For life insurance cases, Transamerica offers a service that enables you to ask an underwriter the probability based on a brief description of illnesses or situations, the service also gives you an idea of the underwriting. This lets you advise your client of possible requirements and the potential application of an extra premium.

All provinces (except Quebec) hypotheticals@transamerica.ca Quebec

tarification@transameria.ca

Critical illness

As the critical illness risk is different than life risk, with the chance of increased anti-selection, we will not accept preliminary insurability inquiries on critical illness. In the Canadian marketplace, all CI-covered conditions are standardized therefore any difference in underwriting decisions from company to company is highly unlikely.

Ratings

What is a rating?

Certain factors such as our gender, age, family history, current conditions, lifestyle choices and whether or not you smoke can affect when you are likely to die. Depending on these factors, one individual may have a greater risk of dying earlier than another. If there is an increased risk of an individual dying earlier than normal, then the individual’s mortality is also considered to be higher than normal. An individual who presents a greater-than-average-risk with regards to mortality, may be charged a higher premium rate to offset that risk. In the insurance industry, individuals with a higher mortality are said to have extra mortality.

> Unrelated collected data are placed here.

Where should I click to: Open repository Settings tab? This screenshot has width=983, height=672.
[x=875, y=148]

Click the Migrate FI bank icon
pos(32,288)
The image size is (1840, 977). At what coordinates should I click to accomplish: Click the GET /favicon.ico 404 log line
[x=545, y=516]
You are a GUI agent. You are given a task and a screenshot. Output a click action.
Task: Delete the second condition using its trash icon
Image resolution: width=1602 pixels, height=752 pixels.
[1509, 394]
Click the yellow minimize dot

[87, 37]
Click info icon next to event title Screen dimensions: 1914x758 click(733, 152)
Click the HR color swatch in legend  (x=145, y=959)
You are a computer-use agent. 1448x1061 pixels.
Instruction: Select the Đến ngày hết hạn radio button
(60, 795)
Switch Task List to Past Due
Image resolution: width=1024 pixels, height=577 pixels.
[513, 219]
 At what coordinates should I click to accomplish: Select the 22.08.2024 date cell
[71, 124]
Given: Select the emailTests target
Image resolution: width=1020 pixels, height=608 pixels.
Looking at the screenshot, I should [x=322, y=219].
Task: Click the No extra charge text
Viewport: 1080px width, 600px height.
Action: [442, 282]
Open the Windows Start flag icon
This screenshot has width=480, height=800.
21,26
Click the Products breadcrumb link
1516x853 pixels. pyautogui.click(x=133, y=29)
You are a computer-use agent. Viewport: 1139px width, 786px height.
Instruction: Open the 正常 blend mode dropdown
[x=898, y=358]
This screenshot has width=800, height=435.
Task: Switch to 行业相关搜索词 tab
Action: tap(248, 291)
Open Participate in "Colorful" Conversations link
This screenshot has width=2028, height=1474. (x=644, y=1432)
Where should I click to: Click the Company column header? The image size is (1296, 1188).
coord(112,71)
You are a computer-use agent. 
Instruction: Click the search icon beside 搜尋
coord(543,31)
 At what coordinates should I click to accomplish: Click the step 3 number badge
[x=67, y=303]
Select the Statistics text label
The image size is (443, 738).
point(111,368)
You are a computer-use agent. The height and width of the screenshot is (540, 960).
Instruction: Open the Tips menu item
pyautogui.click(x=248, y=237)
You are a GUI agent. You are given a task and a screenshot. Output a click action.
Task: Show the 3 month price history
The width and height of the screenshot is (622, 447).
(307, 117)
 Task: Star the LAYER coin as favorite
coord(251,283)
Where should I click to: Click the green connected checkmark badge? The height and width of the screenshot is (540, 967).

The increased risk, and thus the extra premium charged, for an individual is quantified using one of two methods: • extra percentage tables

• permanent and temporary flat extra premiums

Extra percentage tables

When there are health issues, for example, elevated blood pressure, the extra percentage tables are used. The increased risk, or extra mortality, of an individual is quantified as a percentage where 100% represents the normally expected health risk (mortality). This percentage is then applied to the standard premium or cost of insurance.

As an example, consider two individuals, Anne and Sally. Both are female, both age 35 and both are non-smokers. However, Anne has a health condition that increases her risk of dying sooner than Sally, who is healthy. Therefore, Anne would receive a rating for elevated mortality. Say that Anne’s health condition has a rating of 50%, this would mean that Anne’s insurance policy would carry a rating of 150% (100% normal mortality + 50% extra mortality).

If Anne’s health condition improves over time, the rating may be reduced or removed if she applies to have it reviewed and if the underwriting is favourable with regard to the entire medical history. An application for a rating review can be made two years after the rating was applied.